Conversations with employees about disruptive behavior should be timely, highlight specific actions you have observed and focus on what the person can do differently in the future, writes MGR360 CEO Alicia Thrasher. If the encounter becomes tense, Thrasher suggests using the phrase “Can we start over?” as a reset.



It wasn’t my first difficult conversation as a manager, but it was one of the toughest.At the time, I was working as a consultant on a program for a large, household-name company. The team I led consisted of project managers who oversaw lots of data specialists and other technical types, all dispersed across the globe.

Well, I started to hear a lot from one particular corner of this team. One of my PMs apparently had a pretty toxic management style—toxic even by the standards of a relatively aggressive corporate culture. One . . . then two . . . then three of her direct reports came to me about what they perceived as this manager’s very rude, cutting style.

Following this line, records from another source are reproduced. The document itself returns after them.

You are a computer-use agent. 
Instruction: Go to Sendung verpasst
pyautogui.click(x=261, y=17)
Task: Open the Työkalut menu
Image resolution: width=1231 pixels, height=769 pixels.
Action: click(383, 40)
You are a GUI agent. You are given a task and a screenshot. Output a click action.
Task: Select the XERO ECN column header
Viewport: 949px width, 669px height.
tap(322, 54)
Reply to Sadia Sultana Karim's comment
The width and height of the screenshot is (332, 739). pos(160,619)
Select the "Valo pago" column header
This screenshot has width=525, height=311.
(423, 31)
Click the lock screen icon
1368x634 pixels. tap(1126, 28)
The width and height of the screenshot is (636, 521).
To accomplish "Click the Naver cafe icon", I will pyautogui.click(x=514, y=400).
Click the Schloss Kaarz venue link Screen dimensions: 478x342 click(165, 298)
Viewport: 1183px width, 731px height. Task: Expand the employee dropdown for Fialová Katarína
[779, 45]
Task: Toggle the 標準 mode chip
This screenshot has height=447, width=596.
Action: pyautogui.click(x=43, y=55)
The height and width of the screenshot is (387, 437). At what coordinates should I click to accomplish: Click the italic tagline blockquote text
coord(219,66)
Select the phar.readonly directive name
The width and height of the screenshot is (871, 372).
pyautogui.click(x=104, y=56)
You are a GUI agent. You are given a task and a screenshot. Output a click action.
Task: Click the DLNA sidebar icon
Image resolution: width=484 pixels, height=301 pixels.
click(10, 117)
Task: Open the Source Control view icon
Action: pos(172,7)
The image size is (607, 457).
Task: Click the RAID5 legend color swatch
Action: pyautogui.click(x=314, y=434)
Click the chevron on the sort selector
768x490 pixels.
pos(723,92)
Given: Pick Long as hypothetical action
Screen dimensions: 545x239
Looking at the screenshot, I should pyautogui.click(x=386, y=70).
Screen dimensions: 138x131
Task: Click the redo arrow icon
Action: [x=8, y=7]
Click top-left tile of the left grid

One by one, I listened to their complaints. They seemed at the end of their ropes, almost hopeless. And some of her behavior did sound beyond the pale.So I coached each of these employees on strategies for dealing with her, how to defuse situations and avoid her wrath.

But I didn’t do the one simple thing I should have: Talk to this person herself.

Eventually, though, as the complaints continued to roll in, I realized I had no choice: I needed to have what sounded like an extremely difficult and awkward conversation. After weeks of dread and putting it off, I set up the meeting and broke it to her: “Your team is really upset. They feel that you are disrespectful and rude to them on a daily basis.”

The mood of the conversation was quite a roller coaster. It started combative: She denied the behavior, wanted names of who said what about then. Then it moved to surprise. She’d been totally oblivious to how she was coming across. For her, a cutting style was just how you got things done. Finally, after I’d given her several specific examples (while guarding my sources), she began to see the issue.